I know, I know, you’re supposed to wait until July before you start having thoughts like that! We are 18 days into our program, with 1200+ signed up, and already we are getting a little tired, a little cranky. So it might be a good time to think just a moment about why we go to all this trouble.
Sure, there’s plenty of research to show how important it is for kids to keep reading during the break from school. The Alaska State Library put out an excellent list of articles on reading over the summer. Intuitively, we know that kids who stop reading over the summer will lose ground, and increasingly we can’t assume that reading is one of the things families automatically do when they have time. As parents devote less time to reading, so do their kids. So keeping up reading skills over the summer is important, but is it enough to make all the effort worthwhile?

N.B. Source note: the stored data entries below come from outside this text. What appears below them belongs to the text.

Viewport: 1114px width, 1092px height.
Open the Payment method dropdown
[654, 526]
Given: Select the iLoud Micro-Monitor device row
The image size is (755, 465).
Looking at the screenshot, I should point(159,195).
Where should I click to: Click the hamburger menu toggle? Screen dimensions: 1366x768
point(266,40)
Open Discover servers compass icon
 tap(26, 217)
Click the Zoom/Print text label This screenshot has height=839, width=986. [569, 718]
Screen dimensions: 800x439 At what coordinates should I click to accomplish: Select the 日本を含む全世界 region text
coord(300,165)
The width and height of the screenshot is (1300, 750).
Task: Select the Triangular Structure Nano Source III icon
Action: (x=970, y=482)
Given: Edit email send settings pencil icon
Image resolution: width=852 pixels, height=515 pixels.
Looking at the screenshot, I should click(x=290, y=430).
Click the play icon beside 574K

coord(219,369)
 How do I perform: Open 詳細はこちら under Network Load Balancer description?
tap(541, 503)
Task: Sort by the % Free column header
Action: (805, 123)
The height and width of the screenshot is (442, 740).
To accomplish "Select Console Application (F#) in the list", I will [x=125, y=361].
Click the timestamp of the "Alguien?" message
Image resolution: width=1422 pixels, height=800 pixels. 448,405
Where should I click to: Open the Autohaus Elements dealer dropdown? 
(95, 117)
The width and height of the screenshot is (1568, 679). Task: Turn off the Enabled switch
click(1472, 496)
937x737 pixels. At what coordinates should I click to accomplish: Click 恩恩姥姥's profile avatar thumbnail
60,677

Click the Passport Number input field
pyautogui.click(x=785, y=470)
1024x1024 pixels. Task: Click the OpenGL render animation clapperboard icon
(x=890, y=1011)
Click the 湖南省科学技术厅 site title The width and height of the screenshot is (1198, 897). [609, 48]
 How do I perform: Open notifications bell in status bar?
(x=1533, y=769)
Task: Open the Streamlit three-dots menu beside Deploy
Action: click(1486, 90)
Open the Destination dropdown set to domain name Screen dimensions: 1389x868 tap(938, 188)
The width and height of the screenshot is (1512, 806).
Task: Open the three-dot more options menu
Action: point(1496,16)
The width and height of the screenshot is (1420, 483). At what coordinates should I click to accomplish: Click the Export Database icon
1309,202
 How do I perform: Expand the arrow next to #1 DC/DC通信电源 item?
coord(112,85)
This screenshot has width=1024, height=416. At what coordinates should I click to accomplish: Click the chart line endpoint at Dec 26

Frankly no–developing reading skill is more the domain of the school reading specialist or media specialist, and I am a public librarian. What I want is for kids to love reading, and I’m not nearly as interested in scores and reading levels.
No, the thing that makes it worth the effort for me is I want kids to come into the library over the summer and for that experience be one of their fondest memories of growing up. I want them to remember as adults that feeling of walking into a cool library on a hot summer day. I want them to remember talking to the nice librarians and volunteers. I want them to remember that feeling of abundance when they walk out of the library with a stack of books that look exciting. I want them to recall signing up for summer reading as a treat to look forward to each summer. I want them to make memories that they will treasure.
It does take a ton of work but yes, it is worth it. I may have to read this over again by mid-July just to remind myself, but summer reading is definitely worth the bother.